When animals require energy anaerobically during normal activity, phosphorylase b kinase is activated by calcium ions released from the sarcoplasmic reticulum - normally the trigger for muscle contraction in living muscle. Glycogen granules are closely related to the sarcoplasmic reticulum and to glycogenolytic enzymes as part of a structural complex. The activation system linking muscle contraction to glycogenolysis is short lived to avoid the continuous use and depletion of glycogen reserves. Glycogen is a rapidly available energy source for both brief muscle activity and the early stages of sustained activity. Phosphorylase activity is curtailed by phosphatase, which dephosphorylates phosphorylase a and phosphorylase b kinase a, when muscle activity ceases or an animal recovers from fright. Many features of the system for activating phosphorylase are shared with the activation system for glycogen synthesis, but the shared features are opposite in effect. Thus, the myofibre does not attempt to synthesize new glycogen at the same time that it is breaking it down, and vice versa.

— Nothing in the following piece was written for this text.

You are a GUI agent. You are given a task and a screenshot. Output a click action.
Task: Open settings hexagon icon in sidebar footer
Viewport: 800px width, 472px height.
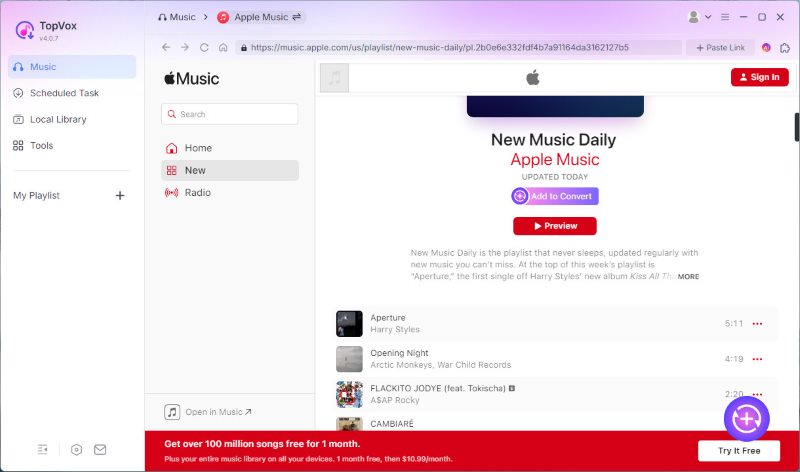[x=77, y=450]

Newborn pigs often have difficulty maintaining their blood glucose levels, and may die of hypoglycaemia after even short periods of starvation. Given they have high glycogen levels at birth, this is not easy to explain, although stored glycogen may simply be inadequate in amount if milk is not available. Despite an adult predisposition to the excessive accumulation of adipose tissue, newborn pigs have very little adipose tissue and liberation of free fatty acids is severely limited. Most phosphorylase is in the relatively inactive b form just after birth. In adult pigs, hyperglycaemia readily occurs in response to exercise and adrenaline secretion.

12. 6 Fate of lactate in living animals

In living animals, the lactate produced by contracting muscles is removed by the circulatory system, but first it must travel from the myofibre into the interstitial space. Lactate release may be retarded in situations such as exhaustive exercise. A fraction of the lactate leaving a myofibre may be in the form of undissociated lactic acid, and this fraction may increase with a rise in external pH. In living animals, blood flow is increased in active muscles (hyperaemia). When hyperaemia occurs as a secondary response to hypoxia, it may be mediated by the release of adenosine (from AMP A + P) into the interstitial fluid between myofibres.

On arriving in the liver, lactate may be converted to glucose-6-phosphate, and then stored as glycogen or released as glucose back into the blood. Circulating glucose is available to muscles to be stored as glycogen or used directly as energy for contraction (Cori cycle). After exhaustive exercise, an animal may continue to consume oxygen at an increased rate for some time (oxygen debt). During this recovery period, some lactate may be completely oxidized to release enough energy for the remaining lactate to be converted to glucose (gluconeogenesis) in the liver. When an animal is exsanguinated, the blood can no longer perform its transport function in the Cori cycle, and lactate accumulates in the musculature. There are, however, a number of other possible fates for lactate in living animals.

Heart muscle receives its own blood supply from the coronary artery, straight from the aorta, and cardiac muscle may use circulating lactate as an energy source. The high oxygen concentration in the aorta usually allows complete oxidation of lactate by cardiac muscle. Any lactate remaining in the aorta may not all get pumped to the liver or kidneys to participate in the Cori cycle, because the aorta supplies other major arteries in addition to the hepatic and renal arteries. Much of the circulating lactate may pass through non-contracting muscles oxidizing lactate as an energy substrate, particularly if circulating fatty acids are unavailable. Resting muscles also may take up circulating lactate and reconvert it directly to glycogen, probably via a pathway which is independent of the mitochondrial Krebs' cycle (the evidence is in research papers even if not in your biochemistry book). Finally, also it is possible for all the lactate consumed during an oxygen debt period to be oxidized to carbon dioxide.

Contraction causes an initial drop in myofibre pH because of the hydrolysis of ATP, but this may be followed by an increase in pH from the breakdown of creatine phosphate (CP). CP acts as a short term store of energy since it has a phosphate  transferable to ADP  by the creatine phosphokinase (CPK). CP is the dominant carrier of energy from mitochondria to myofibrils. CPK and creatine are normally contained within myofibres, but may leak into the blood from damaged or diseased myofibres. In healthy muscle, creatine is slowly but continuously converted to creatinine. Creatinine is lost in the urine in approximate proportion to the muscle mass of the body. The production of lactate following muscle contraction may cause another drop in pH. The interstitial pH between muscle fibres and the pH at the muscle surface are profoundly affected by overall pH levels in the blood.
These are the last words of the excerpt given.